Join us for November’s Research
Network meeting of talks and discussion.
Sarah
Stefana Smith will present
"A Poetics of
Bafflement and Queer Affect in the Work of Contemporary Black Visual
Artists"
‘My presentation focuses on the artistic work of contemporary black
diaspora artists who negotiate different conceptions of blackness. Through an
engagement of queer affective space, I cultivate what I call a “poetics of
bafflement” that works through slippages among aesthetics, blackness and desire
(homoerotic and otherwise) to engage the affective and sociocultural dynamics
of black belonging. Bafflement acts as a mode in which to negotiate spaces of
contradiction, dis-ease and dis-satisfaction. For the purposes of this
presentation, I focus on the work of Deana Lawson whose work considers the
body’s ability to take up the everyday, the sexual and the abject. Not shying
away from articulations between the profane and the sacred Lawson’s photography
explore the interior spaces of matters of the heart—family, desire, mothering
and sexuality. Yet these interior spaces make public the slipperiness of the
erotic. Molding time and space in relation to moments that baffle Lawson's work
is useful in grappling with often “un/invisible economies” of relation that
coalesce both and through the making, execution, content and context in which
the work is received and able to circulate.’
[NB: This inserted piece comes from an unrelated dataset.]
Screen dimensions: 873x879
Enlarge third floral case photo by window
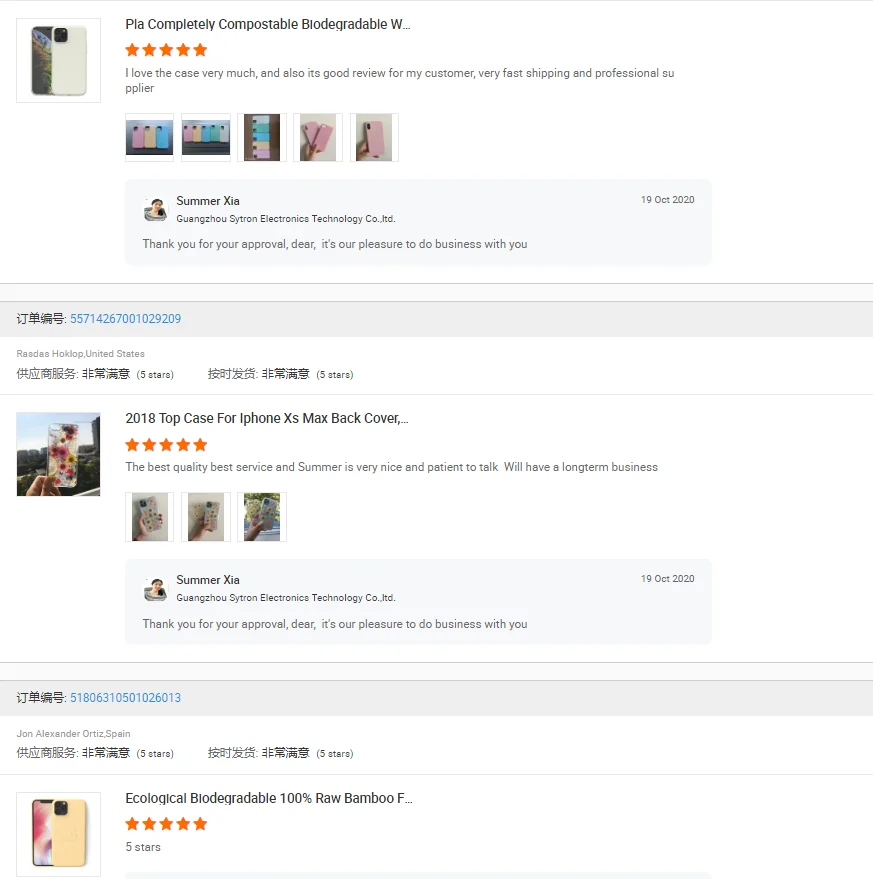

Sarah Stefana Smith is a visual artist and scholar. Currently she is a
doctoral student in the Humanities, Social Science and Social Justice in
Education Department at OISE, University of Toronto. Her research considers the
work of black diaspora artists (1990-present) who negotiate radically different
conceptions of blackness. Taking up the work of bafflement as a means to
address slippages among belonging, aesthetics and blackness—and engaging affective
and sociocultural dimensions of dis-satisfaction—she examines the “door of no
return” as queer assemblage space. She is currently a visiting scholar of Black
Studies at the University of Bremen, Germany. Sarah holds a MFA from Goddard
College in Interdisciplinary Art. As a member of Massmus Collective and La Boi
Band International, respectively she received an Ontario Arts Council Grant and
IdeasTap Zine submission grant in 2013. Visit her online at: www.sarahstefanasmith.com.
Our second speaker is art historian Courtney J. Martin. Courtney's presentation is
"Mark Bradford: Darkest America in Brightest London". Mark Bradford's
work is currently on show at the White
Cube, Bermondsey, London.
Courtney
J. Martin is an assistant professor in the History of Art and Architecture
department at Brown University. She
received a doctorate from Yale University in 2009. Prior to Brown, she was an assistant
professor in the History of Art department at Vanderbilt University
(2010-2013); Chancellor’s Postdoctoral Fellow in the History of Art at the
University of California at Berkeley (2009-2010); a fellow at the Getty Research
Institute (2008-2009); and a Henry Moore Institute Research Fellow (2007). She
also worked in the media, arts, and culture unit of the Ford Foundation in New
York on an international arts portfolio that funded major arts projects,
including the Venice Biennale and Documenta. After leaving Ford, she served as
a consultant for the foundation’s Gulf Coast Transformation Initiative and the
Integrating the Arts and Education Initiative.
In 2012, she curated a focus display of Frank Bowling’s painting at Tate
Britain. This year she is working on a manuscript about British art and
politics after 1968, curating an exhibition of post-minimalist art and
co-editing a volume of essays on the critic/curator Lawrence Alloway.
Space is limited in the library, so if you have not already done so
please book a place here.
For more information or to submit a proposal to present at future
meetings, email us.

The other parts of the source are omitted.